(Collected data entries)
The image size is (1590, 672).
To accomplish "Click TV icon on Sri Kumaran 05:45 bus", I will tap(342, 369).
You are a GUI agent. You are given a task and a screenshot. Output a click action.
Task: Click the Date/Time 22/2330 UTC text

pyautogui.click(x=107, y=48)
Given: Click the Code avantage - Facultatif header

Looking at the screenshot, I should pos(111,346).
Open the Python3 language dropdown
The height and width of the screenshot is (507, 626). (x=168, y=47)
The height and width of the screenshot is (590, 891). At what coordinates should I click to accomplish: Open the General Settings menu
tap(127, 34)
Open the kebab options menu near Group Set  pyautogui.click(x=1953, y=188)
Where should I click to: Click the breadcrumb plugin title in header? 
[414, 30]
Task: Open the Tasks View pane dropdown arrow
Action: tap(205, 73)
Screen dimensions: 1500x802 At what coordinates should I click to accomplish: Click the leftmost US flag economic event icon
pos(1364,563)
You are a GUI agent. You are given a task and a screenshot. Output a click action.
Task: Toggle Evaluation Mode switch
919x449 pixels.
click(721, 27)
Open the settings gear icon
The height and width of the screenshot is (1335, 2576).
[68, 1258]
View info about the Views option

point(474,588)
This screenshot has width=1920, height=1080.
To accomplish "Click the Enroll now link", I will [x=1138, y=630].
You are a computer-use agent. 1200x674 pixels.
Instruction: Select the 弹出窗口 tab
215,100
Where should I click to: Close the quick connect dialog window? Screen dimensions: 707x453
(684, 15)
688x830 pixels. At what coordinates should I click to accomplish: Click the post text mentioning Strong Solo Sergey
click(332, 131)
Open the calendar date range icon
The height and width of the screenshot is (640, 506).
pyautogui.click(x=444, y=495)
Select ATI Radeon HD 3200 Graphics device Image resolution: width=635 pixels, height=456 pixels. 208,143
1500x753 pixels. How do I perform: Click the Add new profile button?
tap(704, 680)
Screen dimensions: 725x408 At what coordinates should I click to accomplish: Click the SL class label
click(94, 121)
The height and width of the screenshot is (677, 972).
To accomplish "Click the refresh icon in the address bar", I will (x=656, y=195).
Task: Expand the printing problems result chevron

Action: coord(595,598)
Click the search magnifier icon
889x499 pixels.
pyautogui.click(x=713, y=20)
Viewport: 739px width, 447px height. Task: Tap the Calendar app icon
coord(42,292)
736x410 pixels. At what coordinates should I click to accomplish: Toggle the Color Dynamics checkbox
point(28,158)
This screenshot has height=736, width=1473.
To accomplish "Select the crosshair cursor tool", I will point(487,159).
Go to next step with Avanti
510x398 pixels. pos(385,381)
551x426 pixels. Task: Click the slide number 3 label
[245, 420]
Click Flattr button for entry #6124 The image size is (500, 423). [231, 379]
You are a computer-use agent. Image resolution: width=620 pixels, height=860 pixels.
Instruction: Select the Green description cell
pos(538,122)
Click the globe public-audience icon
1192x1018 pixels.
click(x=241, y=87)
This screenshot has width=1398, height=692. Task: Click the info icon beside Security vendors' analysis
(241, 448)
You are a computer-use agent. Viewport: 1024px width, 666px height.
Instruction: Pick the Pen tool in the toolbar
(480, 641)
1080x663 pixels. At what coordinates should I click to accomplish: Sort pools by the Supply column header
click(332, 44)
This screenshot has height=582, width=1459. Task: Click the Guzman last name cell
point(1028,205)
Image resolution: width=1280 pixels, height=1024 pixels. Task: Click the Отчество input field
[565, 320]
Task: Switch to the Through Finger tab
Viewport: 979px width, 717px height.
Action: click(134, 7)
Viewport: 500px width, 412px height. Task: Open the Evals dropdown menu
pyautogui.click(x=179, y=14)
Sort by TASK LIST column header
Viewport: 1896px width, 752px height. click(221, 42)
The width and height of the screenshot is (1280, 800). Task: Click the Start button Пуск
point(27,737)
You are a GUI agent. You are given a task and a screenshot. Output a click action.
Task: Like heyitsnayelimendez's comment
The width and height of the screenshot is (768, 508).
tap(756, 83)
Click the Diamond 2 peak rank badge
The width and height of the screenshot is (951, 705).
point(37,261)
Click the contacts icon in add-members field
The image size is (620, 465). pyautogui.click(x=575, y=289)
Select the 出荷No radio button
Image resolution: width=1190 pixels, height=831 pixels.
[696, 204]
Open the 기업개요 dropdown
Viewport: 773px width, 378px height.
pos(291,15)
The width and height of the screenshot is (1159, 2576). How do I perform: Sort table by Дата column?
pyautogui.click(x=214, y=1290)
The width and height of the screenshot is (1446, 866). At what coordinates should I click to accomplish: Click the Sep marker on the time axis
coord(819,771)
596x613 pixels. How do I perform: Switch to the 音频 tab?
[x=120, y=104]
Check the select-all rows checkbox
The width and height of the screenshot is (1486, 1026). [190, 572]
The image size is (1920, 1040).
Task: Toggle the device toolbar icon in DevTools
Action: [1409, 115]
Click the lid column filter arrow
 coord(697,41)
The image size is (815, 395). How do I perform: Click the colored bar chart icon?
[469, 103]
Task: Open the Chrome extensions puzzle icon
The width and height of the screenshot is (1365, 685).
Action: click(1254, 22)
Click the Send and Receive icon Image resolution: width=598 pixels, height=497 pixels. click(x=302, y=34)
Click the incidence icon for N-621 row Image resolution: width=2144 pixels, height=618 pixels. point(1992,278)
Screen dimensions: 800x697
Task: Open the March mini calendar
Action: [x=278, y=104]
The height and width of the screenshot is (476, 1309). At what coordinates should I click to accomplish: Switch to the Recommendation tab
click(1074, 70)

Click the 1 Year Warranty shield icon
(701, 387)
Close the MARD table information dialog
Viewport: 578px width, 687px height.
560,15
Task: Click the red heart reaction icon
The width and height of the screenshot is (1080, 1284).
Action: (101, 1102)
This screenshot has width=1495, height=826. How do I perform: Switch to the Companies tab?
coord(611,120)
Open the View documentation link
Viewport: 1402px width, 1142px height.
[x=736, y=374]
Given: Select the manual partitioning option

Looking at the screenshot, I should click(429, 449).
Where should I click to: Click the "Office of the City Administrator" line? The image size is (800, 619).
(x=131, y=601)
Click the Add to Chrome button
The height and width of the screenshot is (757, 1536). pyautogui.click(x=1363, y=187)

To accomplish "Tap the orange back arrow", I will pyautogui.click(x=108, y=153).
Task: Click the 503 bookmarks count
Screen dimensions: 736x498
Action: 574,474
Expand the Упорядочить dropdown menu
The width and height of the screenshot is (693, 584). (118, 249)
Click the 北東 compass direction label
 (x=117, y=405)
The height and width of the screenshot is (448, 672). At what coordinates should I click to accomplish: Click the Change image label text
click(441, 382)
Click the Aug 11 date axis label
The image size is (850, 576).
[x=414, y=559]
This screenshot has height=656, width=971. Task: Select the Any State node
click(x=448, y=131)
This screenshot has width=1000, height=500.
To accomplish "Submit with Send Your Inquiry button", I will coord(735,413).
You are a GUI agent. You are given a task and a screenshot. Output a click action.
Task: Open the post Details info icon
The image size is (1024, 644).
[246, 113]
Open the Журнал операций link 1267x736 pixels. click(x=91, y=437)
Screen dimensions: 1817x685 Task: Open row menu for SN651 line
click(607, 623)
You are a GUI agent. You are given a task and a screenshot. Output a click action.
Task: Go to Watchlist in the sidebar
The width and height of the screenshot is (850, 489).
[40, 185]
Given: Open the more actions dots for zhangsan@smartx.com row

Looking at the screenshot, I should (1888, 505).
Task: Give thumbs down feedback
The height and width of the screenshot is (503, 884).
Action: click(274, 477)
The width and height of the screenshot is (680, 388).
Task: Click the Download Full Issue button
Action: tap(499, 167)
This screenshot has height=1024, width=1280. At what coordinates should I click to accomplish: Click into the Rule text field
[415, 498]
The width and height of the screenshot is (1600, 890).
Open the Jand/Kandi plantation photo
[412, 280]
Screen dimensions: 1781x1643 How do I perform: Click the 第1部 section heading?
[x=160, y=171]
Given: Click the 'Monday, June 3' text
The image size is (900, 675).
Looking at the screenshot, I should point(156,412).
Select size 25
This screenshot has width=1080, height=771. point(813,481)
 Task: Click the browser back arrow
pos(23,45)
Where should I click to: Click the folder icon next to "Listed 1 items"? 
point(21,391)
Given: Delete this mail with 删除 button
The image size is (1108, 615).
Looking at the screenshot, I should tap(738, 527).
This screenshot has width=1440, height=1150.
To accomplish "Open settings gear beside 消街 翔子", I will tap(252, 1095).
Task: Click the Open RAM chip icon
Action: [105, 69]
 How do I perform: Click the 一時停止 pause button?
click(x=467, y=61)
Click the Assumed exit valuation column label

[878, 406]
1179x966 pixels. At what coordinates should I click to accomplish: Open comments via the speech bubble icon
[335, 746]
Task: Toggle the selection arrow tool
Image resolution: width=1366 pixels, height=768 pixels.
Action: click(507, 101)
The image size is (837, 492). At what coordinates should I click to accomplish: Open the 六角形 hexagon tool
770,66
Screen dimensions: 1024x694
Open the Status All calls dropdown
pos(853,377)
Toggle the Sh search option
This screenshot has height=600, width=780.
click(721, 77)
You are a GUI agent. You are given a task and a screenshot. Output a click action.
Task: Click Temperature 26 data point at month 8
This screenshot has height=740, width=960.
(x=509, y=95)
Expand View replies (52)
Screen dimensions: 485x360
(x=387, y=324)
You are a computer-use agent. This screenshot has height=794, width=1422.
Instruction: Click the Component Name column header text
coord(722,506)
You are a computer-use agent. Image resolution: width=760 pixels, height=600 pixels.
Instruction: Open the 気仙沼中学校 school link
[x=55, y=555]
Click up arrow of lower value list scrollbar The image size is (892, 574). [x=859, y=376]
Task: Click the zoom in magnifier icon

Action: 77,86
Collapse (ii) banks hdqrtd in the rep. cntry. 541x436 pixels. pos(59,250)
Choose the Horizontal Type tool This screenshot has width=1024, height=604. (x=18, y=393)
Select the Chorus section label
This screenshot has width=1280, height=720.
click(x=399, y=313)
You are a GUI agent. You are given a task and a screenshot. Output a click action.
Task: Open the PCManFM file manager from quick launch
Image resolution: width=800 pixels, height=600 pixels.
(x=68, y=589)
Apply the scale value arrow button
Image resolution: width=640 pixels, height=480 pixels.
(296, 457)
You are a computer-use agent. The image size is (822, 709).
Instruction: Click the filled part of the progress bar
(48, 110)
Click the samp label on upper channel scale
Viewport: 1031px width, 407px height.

> **What you have to do**:
Only lines that include "computer" belong in the answer; return them from the entries above.

> **Reply**:
You are a computer-use agent. 1200x674 pixels.
You are a computer-use agent. Image resolution: width=620 pixels, height=860 pixels.
You are a computer-use agent. Viewport: 1024px width, 666px height.
You are a computer-use agent. This screenshot has height=794, width=1422.
You are a computer-use agent. Image resolution: width=760 pixels, height=600 pixels.
You are a computer-use agent. The image size is (822, 709).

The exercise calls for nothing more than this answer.